One teaspoon of lemon zest

One teaspoon of red pepper flakes

One half of a cup of kosher salt

Two teaspoons of turbinado sugar (sugar in the raw)

Put all ingredients into the bowl of a food processor and pulse until a paste forms.

For the Smoke:

Two apples - cut in half

One large onion - cut in half

Three or four whole garlic cloves

Four sprigs of fresh rosemary

One cup of your favorite Bourbon

Whiskey Oak Bisquettes

Recipe for a Delicious Sandwich:

One demi-baguette

Triple cream Brie cheese

Hot pepper jelly


Sliced smoked turkey


Rub the Dry Brine mixture all over the turkey - top, bottom and inside the cavity.
Chill the turkey, uncovered, in the refrigerator for 24 hours.

Thirty minutes before smoking, remove the turkey from the refrigerator and rinse the brine off – take your time with this and get the brine off of the bird. Use cold running water.
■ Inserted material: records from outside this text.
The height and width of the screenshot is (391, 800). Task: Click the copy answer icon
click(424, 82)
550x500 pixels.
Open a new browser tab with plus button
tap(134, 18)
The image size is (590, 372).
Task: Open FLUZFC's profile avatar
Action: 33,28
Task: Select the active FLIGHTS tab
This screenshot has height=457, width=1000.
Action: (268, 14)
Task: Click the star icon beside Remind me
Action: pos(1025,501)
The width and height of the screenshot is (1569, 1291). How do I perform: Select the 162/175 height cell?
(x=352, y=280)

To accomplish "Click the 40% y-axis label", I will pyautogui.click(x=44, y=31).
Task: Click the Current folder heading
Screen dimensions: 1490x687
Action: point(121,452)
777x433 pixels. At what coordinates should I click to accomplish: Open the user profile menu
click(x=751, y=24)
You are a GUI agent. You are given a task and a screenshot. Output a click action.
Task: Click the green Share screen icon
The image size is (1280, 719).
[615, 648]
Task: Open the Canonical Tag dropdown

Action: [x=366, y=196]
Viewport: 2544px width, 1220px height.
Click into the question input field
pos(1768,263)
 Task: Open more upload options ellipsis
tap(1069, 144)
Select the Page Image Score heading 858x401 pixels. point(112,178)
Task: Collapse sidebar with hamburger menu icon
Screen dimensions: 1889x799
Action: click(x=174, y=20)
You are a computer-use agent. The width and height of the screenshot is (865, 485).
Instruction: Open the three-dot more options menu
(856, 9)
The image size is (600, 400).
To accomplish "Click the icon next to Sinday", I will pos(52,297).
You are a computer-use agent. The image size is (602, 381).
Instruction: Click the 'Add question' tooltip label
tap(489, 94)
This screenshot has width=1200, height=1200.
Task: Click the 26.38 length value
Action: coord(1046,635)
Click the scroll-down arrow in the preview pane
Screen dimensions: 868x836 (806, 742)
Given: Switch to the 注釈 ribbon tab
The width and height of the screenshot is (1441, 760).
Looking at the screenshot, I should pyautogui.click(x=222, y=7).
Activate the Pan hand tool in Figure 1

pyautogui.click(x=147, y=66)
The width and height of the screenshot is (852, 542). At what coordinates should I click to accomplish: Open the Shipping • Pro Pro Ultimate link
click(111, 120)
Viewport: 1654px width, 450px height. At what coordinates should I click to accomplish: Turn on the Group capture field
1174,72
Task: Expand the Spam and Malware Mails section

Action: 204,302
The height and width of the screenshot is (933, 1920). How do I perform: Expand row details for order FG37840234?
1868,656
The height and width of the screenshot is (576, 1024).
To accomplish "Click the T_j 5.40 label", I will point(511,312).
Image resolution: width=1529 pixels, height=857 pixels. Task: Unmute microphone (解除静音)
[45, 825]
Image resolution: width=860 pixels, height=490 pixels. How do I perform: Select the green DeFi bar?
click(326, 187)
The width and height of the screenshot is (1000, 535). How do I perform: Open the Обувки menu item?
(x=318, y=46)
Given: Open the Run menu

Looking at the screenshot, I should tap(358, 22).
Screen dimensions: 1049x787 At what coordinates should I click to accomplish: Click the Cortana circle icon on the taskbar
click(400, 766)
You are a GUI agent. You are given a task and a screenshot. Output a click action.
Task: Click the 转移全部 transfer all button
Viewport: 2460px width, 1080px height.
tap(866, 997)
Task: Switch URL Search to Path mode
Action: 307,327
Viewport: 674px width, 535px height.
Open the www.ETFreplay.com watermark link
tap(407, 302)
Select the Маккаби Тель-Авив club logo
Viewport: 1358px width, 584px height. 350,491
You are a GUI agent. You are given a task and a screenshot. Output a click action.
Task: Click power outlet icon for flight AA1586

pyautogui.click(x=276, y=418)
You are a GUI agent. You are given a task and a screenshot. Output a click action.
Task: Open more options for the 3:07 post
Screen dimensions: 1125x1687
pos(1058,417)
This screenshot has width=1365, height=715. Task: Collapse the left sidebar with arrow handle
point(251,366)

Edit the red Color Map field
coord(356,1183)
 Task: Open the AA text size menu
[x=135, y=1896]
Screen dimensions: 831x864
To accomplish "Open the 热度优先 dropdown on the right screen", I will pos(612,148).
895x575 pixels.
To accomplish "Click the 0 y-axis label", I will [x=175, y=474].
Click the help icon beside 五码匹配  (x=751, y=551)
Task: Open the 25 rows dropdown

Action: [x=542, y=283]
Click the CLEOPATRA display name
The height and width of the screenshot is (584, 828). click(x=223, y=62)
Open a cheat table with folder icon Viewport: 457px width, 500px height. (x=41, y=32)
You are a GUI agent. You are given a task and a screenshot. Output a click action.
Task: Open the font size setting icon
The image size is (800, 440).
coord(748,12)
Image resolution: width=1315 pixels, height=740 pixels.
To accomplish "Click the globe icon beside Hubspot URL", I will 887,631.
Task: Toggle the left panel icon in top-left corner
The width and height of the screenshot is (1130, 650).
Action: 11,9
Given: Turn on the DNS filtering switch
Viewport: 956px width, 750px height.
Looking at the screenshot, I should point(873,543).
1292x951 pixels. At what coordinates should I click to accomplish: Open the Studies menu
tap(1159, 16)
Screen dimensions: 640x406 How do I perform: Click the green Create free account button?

Dry the turkey well and put the apples, onion and garlic cloves into the cavity along with the rosemary sprigs.

Rub the Bourbon all over the exterior of the turkey.


Smoke the turkey on the Whiskey Oak Bisquettes at 220 - 225ºF for 6 - 8 hours.

Baste with the Bourbon no more than three times during the entire smoking process.

Look for an internal temperature of 150 - 160ºF.

When the Turkey has reached temperature and is done, remove it and let it rest on a cutting board for 15 - 20 minutes.

Remove the fruit and vegetables from the cavity.

Carve, slice and enjoy!


Slice the baguette open and spread the Brie on one side of the bread.

Spread the pepper jelly on the other side of the bread.

Layer slices of the smoked turkey on top of the cheese.

Lay the arugula over the turkey, close the sandwich and enjoy!